Oil Palm industry calls for urgent engagement with govt. over cultivation ban
Appeals for permission to plant saplings already in nurseries
The Palm Oil Industry Association (POIA) has said in a statement that while it respects the decisions relating to the industry contained in the policy statement of President Gotabaya Rajapaksa, it trusts that a pragmatic solution would be provided in respect of the oil palm saplings imported in to the country following a Cabinet decision taken in 2014 by the government of President Mahinda Rajapaksa.
“We appeal to the President and the new government to take into consideration the substantial investments made by the plantation companies in response to the government decision at that time to expand the extent under oil palm cultivation to 20,000 Ha, and seek His Excellency’s intervention to permit planting of these saplings under the specified guidelines,” the Association said.
It expressed dismay at the announcement on 20th August that “the plantation of palm oil trees will be stopped immediately” without an opportunity being provided to the industry to respond to the concerns purportedly behind the government decision.
“The campaign against oil palm cultivation in Sri Lanka is based on untruths, half-truths, misrepresentation and panic-mongering and we are surprised that the government has announced a ban on cultivation without an in-depth study of the Sri Lankan case, thereby overturning a well-considered decision taken by the government headed by then president Mahinda Rajapaksa, to proceed with a highly-regulated limited cultivation of oil palm,” the Association said.
“Sri Lanka’s oil palm cultivation is a case study for guilt-free palm oil, because all the lessons learnt from the mistakes of other countries have been implemented in the slow and measured expansion of oil palm cultivation over the past 50 years.

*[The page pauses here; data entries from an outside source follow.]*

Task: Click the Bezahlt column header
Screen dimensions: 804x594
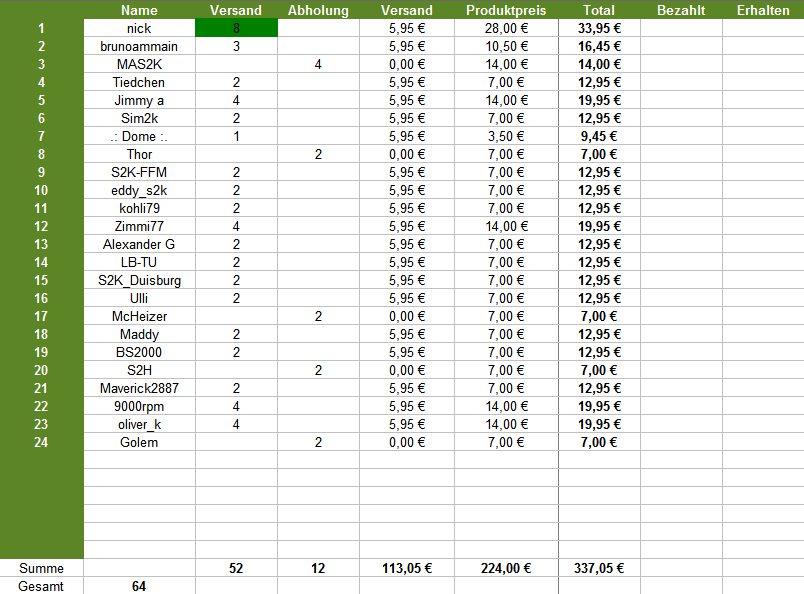Action: (680, 10)
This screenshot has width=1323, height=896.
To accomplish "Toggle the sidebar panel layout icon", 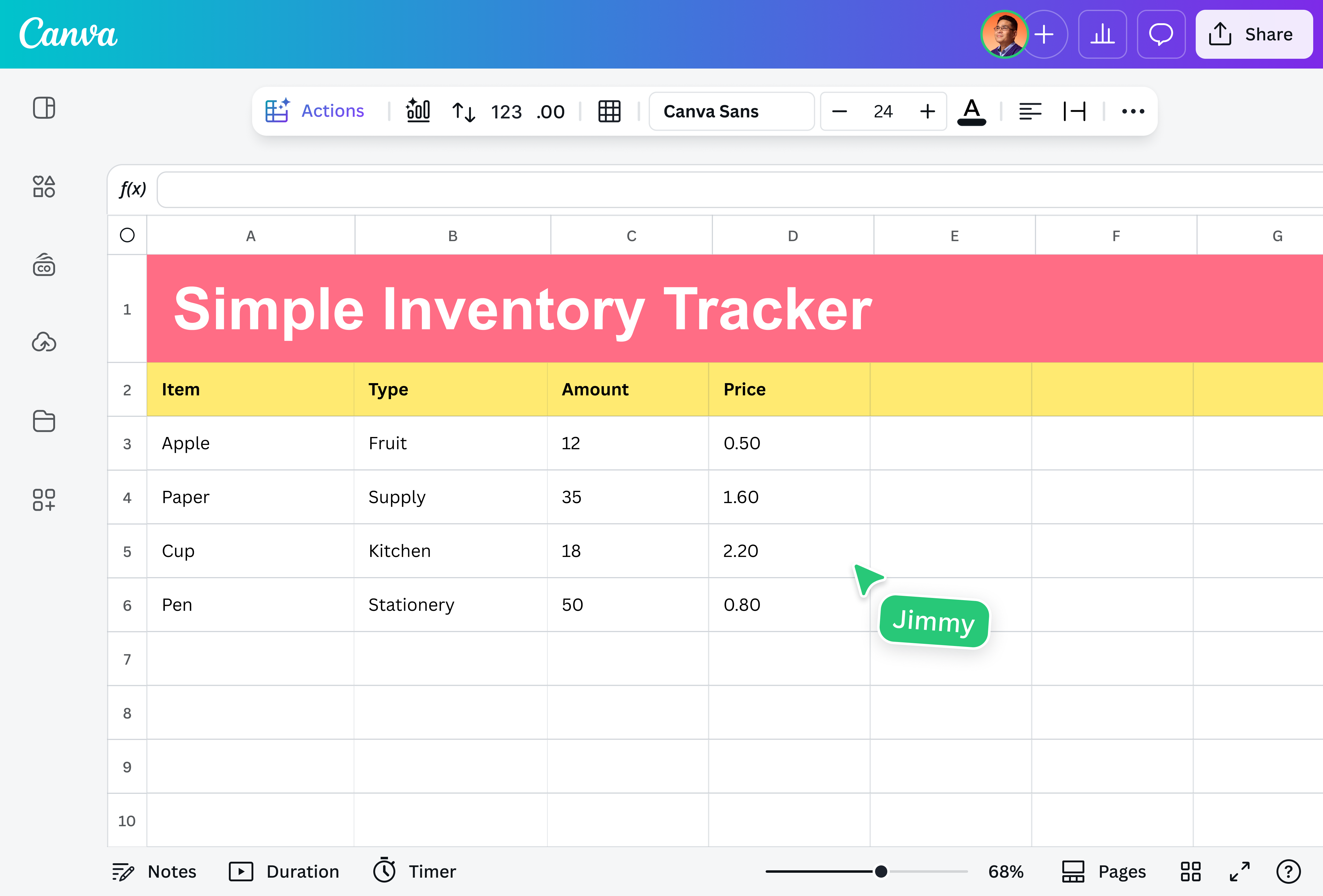I will pos(44,108).
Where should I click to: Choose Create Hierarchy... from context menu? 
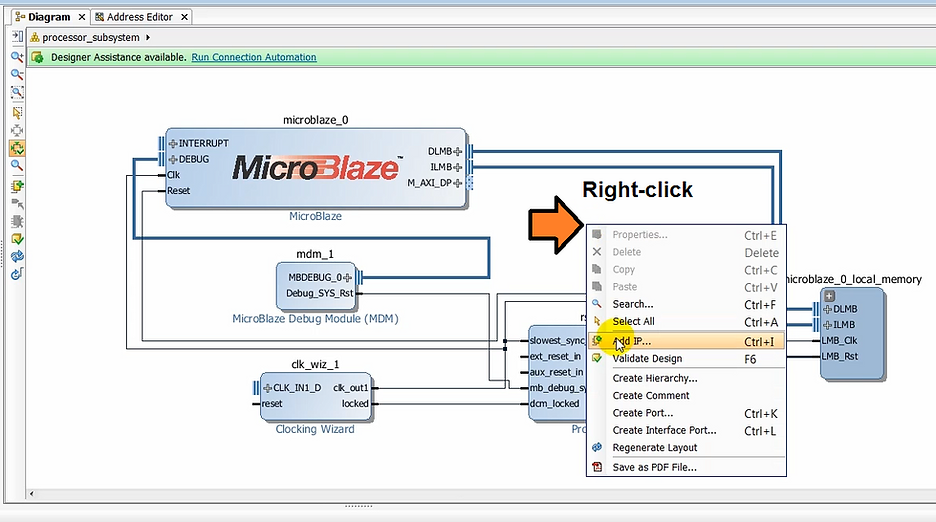(655, 378)
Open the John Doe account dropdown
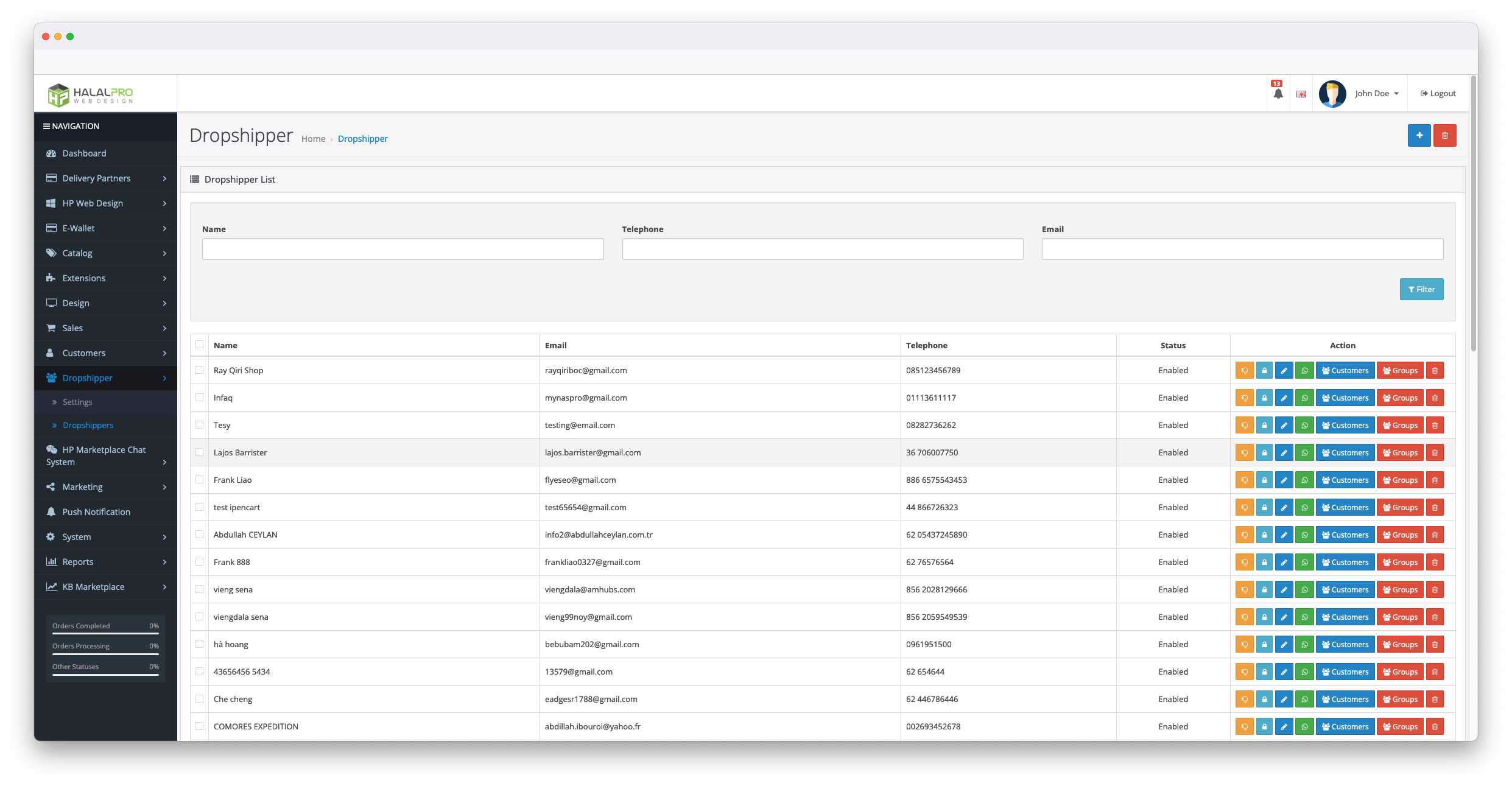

There has been no deforestation, no habitat loss and no adverse environmental or climate impacts scientifically attributable to the crop,” the statement said. “On the contrary, in areas of the Southern Province where oil palm have been grown for decades, the experience has been that rainfall has increased, and the oil palm absorbs more carbon from polluted air.”
It pointed out that in India, Prime Minister Narendra Modi recently took a policy decision to cultivate one million hectares of oil palm after a study of the crop’s benefits.
“We are also puzzled by the rationale implicit in the government’s statements that the ban on cultivation of oil palm is in order to promote cultivation of coconut. It has always been the plantation sector’s position that diversification of crops does not have to be at the expense one crop, as that would defeat the very purpose of diversification,” the POIA statement said, pointing out that the original government decision to permit the cultivation of up to 20,000 Ha of oil palm would never threaten the expansion of coconut or any other cultivation, considering that the extent already under coconut is approximately 450,000 Ha.
“We do not see any conflict between the cultivation of up to 20,000 Ha of oil palm and the expansion of the extents under coconut,” the Association said. “However, if the government’s objective is to have Sri Lanka’s total requirement of edible oil supplied by locally-grown coconut, a simple analysis of yields and the extents required shows that it will take at least 20 years or more to reach that point. In the meanwhile, Sri Lanka will be compelled to continue importing edible oils, for which the country currently spends approximately Rs 22 billion per annum.”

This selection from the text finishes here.